Network Troubleshooting with NSX Traceflow

February 1, 2016

One of the biggest challenges with troubleshooting a network is knowing just what’s going on behind the scenes, that’s why we recommend troubleshooting with NSX Traceflow.

Traceflow  is one of the new features VMware added in NSX for vSphere 6.2.  I thought I’d take a moment to briefly show Traceflow in action. I won’t go too in depth with this post (I plan to write a follow-up article later!) but I did want to cover the basics.

You can access Traceflow by launching the vSphere Web client.

Click on ‘Networking & Security’ and under the ‘Tools’ category in the navigator click on ‘Traceflow’. It’ll let you select a source VM and VNIC. This tells NSX where to inject it’s test packet. You’re going to want to select something connected to one of your logical switches. Then select a destination. In the sample below I’m just having it send the traffic to a VM attached to another logical switch. The ‘Advanced Options’ available to you let you set things like protocol and frame size. If you’re using TCP or UDP you have options like the source and destination and for TCP you can set specific flags.

Once you’ve set everything up hit the Trace button and wait for the results. I’m doing a unicast trace here which is basically going to simulate a ping from my source VNIC to the destination IP address. It takes a bit of time to complete but it returns with a lot of useful information.
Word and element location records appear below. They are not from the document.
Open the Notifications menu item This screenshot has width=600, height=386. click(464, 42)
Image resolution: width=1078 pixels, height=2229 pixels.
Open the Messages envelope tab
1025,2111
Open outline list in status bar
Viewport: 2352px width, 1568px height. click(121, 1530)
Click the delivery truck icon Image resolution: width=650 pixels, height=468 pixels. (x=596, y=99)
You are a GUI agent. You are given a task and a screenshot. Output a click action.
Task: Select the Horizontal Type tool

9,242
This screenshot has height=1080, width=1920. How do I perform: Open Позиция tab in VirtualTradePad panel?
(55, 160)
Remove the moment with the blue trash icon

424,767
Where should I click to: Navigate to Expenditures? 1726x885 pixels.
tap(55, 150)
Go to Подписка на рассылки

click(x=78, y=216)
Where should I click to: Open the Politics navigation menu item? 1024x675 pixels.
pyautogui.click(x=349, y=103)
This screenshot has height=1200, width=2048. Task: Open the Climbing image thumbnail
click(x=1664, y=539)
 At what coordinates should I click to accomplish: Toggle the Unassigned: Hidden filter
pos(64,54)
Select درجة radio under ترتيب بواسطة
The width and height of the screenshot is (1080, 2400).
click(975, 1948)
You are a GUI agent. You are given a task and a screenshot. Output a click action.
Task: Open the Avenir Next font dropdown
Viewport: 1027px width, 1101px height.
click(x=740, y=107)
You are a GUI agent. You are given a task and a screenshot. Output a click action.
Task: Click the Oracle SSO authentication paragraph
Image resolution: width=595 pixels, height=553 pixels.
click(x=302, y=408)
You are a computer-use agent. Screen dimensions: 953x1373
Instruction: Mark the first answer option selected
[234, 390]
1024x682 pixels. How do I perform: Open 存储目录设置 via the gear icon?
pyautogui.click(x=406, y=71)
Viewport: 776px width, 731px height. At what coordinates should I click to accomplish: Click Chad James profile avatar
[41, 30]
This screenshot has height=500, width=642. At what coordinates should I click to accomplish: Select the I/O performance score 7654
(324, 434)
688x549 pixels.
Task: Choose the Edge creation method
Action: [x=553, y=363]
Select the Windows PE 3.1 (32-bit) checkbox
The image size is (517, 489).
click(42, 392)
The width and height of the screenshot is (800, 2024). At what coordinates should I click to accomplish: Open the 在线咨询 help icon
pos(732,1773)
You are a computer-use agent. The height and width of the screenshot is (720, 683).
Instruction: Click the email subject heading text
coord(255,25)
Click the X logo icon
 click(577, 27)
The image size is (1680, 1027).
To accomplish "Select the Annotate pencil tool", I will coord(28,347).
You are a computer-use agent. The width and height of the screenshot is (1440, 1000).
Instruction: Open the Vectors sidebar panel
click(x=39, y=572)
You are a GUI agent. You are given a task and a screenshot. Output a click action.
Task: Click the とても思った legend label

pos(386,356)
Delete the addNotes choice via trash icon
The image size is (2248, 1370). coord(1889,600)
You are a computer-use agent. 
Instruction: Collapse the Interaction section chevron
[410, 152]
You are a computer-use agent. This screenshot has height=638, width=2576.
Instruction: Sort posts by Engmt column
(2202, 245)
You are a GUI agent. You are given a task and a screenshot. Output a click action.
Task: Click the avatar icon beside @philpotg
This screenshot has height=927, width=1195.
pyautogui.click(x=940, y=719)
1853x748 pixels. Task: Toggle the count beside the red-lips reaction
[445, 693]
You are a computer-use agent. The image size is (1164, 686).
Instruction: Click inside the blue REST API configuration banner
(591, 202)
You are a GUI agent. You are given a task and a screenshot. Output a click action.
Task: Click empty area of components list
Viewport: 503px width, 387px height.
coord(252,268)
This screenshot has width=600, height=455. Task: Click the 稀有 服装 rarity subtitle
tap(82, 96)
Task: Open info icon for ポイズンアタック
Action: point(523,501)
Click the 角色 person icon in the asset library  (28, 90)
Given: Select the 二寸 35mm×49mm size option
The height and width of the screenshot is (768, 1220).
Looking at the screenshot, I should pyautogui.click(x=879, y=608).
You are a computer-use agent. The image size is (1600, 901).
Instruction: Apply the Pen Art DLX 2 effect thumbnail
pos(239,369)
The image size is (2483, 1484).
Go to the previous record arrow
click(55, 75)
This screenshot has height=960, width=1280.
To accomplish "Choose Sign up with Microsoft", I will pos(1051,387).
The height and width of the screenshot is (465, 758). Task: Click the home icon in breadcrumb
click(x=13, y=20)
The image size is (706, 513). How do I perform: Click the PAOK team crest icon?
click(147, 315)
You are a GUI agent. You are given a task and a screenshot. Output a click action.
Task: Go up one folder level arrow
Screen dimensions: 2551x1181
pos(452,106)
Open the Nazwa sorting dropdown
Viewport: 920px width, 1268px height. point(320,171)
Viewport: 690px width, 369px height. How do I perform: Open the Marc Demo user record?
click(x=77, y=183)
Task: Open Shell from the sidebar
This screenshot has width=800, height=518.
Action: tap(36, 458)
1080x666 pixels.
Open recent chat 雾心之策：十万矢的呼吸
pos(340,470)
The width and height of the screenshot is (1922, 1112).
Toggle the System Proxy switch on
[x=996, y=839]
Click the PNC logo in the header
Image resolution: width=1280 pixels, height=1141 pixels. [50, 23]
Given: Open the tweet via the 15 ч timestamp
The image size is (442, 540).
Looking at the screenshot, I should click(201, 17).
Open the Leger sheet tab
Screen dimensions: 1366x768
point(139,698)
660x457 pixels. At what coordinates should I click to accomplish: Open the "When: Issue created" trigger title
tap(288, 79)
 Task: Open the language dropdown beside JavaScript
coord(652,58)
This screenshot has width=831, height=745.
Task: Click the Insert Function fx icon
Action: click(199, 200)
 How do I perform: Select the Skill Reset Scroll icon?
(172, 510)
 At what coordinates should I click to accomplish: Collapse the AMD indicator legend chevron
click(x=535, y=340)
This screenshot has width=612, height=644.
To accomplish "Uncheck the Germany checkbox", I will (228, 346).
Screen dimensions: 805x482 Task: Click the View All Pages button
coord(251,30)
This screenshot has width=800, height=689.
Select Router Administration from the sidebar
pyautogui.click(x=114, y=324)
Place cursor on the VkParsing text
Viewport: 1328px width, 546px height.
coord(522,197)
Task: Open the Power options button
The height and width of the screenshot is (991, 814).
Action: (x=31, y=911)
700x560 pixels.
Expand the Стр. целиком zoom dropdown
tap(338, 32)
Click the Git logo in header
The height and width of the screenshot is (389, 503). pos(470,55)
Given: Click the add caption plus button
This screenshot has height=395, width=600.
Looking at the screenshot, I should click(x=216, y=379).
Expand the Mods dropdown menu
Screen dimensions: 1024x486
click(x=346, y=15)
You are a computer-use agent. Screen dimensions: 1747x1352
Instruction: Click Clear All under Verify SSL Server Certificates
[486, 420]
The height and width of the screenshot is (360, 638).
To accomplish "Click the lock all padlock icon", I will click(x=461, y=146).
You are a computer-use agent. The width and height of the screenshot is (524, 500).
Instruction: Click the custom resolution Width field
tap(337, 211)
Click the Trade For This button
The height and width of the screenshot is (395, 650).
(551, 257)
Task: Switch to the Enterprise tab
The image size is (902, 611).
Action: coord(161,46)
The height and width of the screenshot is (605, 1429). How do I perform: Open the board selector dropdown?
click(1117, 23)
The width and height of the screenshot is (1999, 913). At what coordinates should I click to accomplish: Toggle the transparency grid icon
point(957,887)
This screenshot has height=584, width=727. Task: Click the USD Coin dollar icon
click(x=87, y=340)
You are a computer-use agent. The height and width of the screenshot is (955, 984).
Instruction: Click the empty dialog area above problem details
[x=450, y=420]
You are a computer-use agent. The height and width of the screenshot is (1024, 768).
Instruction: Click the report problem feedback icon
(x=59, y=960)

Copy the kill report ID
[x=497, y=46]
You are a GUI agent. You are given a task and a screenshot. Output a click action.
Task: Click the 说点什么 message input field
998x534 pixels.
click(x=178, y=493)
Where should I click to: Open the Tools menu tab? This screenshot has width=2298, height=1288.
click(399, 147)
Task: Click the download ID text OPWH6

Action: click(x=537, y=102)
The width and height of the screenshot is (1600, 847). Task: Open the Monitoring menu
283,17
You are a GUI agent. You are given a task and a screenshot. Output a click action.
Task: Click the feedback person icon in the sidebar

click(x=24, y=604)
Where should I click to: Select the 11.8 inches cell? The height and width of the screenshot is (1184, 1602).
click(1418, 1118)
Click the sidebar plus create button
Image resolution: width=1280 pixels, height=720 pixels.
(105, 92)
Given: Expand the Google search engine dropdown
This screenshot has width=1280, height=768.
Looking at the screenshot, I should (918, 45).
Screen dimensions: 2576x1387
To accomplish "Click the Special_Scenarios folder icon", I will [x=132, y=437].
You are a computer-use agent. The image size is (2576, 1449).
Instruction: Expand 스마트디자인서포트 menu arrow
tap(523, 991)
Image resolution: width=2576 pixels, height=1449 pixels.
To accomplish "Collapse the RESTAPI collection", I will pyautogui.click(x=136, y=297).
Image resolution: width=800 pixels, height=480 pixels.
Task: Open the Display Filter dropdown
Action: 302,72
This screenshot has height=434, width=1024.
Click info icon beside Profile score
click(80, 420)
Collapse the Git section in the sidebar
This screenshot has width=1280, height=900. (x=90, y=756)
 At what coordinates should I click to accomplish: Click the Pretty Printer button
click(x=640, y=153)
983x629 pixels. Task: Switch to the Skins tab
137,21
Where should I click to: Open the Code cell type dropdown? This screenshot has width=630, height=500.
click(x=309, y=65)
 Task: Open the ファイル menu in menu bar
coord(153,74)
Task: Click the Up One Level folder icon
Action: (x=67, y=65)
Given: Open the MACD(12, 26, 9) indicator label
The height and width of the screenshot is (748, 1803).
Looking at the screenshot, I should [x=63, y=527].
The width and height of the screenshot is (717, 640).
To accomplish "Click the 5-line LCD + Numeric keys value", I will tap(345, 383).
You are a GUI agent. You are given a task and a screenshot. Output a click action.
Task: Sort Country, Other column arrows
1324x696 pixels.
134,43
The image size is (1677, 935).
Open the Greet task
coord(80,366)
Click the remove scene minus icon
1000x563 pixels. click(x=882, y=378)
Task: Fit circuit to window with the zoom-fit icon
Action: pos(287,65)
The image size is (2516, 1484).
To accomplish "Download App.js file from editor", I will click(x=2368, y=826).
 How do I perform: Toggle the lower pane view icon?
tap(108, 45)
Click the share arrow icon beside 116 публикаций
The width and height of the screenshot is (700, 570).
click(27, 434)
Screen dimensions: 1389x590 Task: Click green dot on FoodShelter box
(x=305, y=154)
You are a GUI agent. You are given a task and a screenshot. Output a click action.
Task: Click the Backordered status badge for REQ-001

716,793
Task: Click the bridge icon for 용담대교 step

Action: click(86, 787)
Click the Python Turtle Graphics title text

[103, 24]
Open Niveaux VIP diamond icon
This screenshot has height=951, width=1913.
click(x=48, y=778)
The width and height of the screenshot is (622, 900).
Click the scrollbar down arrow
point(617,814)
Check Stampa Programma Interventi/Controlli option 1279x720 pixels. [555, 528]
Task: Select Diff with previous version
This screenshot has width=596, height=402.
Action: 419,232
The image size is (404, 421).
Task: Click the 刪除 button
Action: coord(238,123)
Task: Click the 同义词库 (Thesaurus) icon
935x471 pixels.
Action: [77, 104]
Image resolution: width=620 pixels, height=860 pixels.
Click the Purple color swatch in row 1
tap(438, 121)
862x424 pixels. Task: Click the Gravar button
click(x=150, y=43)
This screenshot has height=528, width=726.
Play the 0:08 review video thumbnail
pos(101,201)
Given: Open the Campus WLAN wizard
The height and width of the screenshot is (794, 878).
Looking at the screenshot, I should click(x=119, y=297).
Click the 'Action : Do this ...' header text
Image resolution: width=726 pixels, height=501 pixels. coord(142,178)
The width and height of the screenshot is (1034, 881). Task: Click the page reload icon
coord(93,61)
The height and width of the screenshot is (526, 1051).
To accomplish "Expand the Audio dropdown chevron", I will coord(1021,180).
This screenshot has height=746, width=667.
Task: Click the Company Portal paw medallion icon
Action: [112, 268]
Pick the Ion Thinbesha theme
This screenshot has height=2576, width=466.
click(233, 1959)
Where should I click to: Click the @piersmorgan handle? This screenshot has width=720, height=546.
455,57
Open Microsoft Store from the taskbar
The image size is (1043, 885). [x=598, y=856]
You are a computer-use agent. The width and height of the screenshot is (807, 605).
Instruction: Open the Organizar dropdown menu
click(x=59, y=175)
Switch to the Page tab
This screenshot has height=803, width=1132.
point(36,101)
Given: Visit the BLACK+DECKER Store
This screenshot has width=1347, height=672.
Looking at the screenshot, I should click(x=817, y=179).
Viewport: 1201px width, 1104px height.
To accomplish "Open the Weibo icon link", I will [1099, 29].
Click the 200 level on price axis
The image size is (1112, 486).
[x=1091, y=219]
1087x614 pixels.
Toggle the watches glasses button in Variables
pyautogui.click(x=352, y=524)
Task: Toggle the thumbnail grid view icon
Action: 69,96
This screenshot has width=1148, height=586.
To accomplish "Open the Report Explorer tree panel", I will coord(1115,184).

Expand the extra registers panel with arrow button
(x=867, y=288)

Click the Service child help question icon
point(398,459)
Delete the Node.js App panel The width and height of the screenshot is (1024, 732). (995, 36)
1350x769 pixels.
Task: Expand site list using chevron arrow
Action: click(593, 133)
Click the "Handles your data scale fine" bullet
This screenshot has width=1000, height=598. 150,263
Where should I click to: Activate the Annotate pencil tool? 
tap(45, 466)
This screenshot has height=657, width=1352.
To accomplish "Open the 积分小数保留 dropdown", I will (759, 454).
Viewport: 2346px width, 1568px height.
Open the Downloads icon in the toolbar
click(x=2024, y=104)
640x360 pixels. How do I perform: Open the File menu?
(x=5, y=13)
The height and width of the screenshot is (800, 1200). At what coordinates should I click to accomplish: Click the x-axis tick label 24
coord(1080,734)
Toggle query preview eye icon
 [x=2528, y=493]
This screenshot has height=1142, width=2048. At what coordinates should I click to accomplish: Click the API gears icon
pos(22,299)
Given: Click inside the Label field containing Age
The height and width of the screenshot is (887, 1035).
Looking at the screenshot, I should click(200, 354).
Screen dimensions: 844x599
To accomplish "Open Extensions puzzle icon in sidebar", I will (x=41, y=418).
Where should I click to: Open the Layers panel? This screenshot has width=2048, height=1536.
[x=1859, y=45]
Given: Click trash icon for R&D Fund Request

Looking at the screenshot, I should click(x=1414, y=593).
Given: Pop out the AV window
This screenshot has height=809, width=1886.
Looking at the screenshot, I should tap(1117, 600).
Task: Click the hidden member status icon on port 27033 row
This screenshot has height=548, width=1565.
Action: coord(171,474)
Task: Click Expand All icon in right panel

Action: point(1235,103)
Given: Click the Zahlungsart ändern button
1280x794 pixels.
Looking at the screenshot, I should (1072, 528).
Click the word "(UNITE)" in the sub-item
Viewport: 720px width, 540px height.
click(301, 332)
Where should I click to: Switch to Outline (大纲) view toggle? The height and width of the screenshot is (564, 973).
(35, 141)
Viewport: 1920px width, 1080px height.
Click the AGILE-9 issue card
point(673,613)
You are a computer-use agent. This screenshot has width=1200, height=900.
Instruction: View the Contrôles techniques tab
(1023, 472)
Once it’s complete we’ll see everything that happened from the injected packet. It leaves the vNIC and gets processed by the firewall. In this case my firewall policy is configured to allow the packet so it forwards it to the logical switch. I’m using a distributed logical router here to route traffic between logical switches so it forwards it to the ‘routed-vnet2′ logical switch. From there it needs to get the packet from ‘hq-l-esxi12.kpsc.lan’ to ‘hq-l-esxi11.kpsc.lan.’ This is where VXLAN comes into play (more on this in a later post!) From there the firewall processes it again and finally passes it to the destination VM’s vNIC.

In a later post I’ll be going into a bunch more detail about how all of this works and maybe run through a couple specific scenarios when troubleshooting with NSX Traceflow.